Aerial view of Japan's Fukushima nuclear power plant {PressTv}

According to an article published in the December 2011 edition of the International Journal of Health Services, the estimated 14,000 excess deaths in the US during the 14 weeks following the Fukushima disaster in March are comparable to the 16,500 excess deaths in the 17 weeks after the Chernobyl meltdown in 1986.

Over that period, the number of deaths, compared with the same period in 2010, was up 4.46 percent, the article said.

According to the article, most of the deaths were infants, under the age of one. Studies show that despite infant deaths decreasing by more than 8% this year in the weeks leading up to the Fukushima disaster – the fatalities increased by nearly 2% in the weeks following the nuclear crisis in Japan.

Around a week after the disastrous meltdown at Fukushima, scientists detected a plume of toxic fallout that had arrived over American shores.

Subsequent measurements by the US Environmental Protection Agency found levels of radiation in air, water, and milk hundreds of times above normal across the US, but the risk was downplayed by mainstream media.

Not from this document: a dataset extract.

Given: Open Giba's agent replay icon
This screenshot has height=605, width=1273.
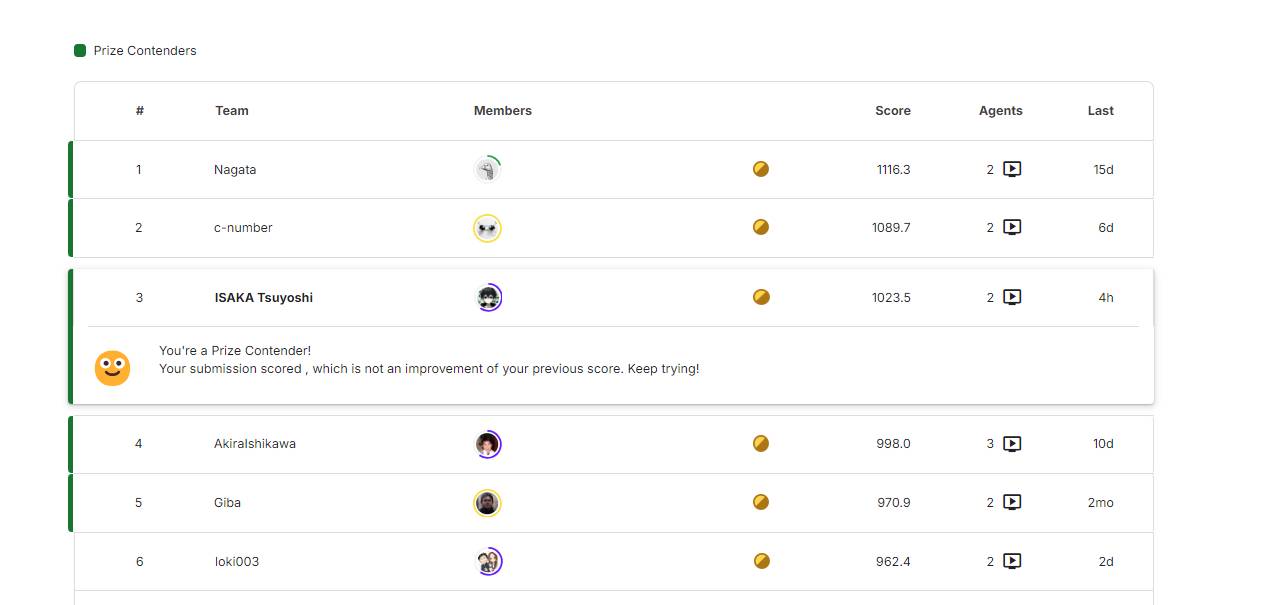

The Japanese nuclear crisis broke out on March 11, 2011 after a 9-magnitude earthquake and a following tsunami hit Japan’s northeast coast, where Fukushima nuclear power plant is located.

The tremor triggered the nuclear disaster by knocking out power to cooling systems resulting in reactor fuel rod meltdowns at the nuclear power plant.  source

The Tokyo Electric Power Company (TEPCO), which runs Japan’s quake-hit Fukushima nuclear plant, said last month that a thorough cleaning of the contamination at the facility will take at least 30 years.

The article called for further studies on the true impact of the Fukushima disaster around the world.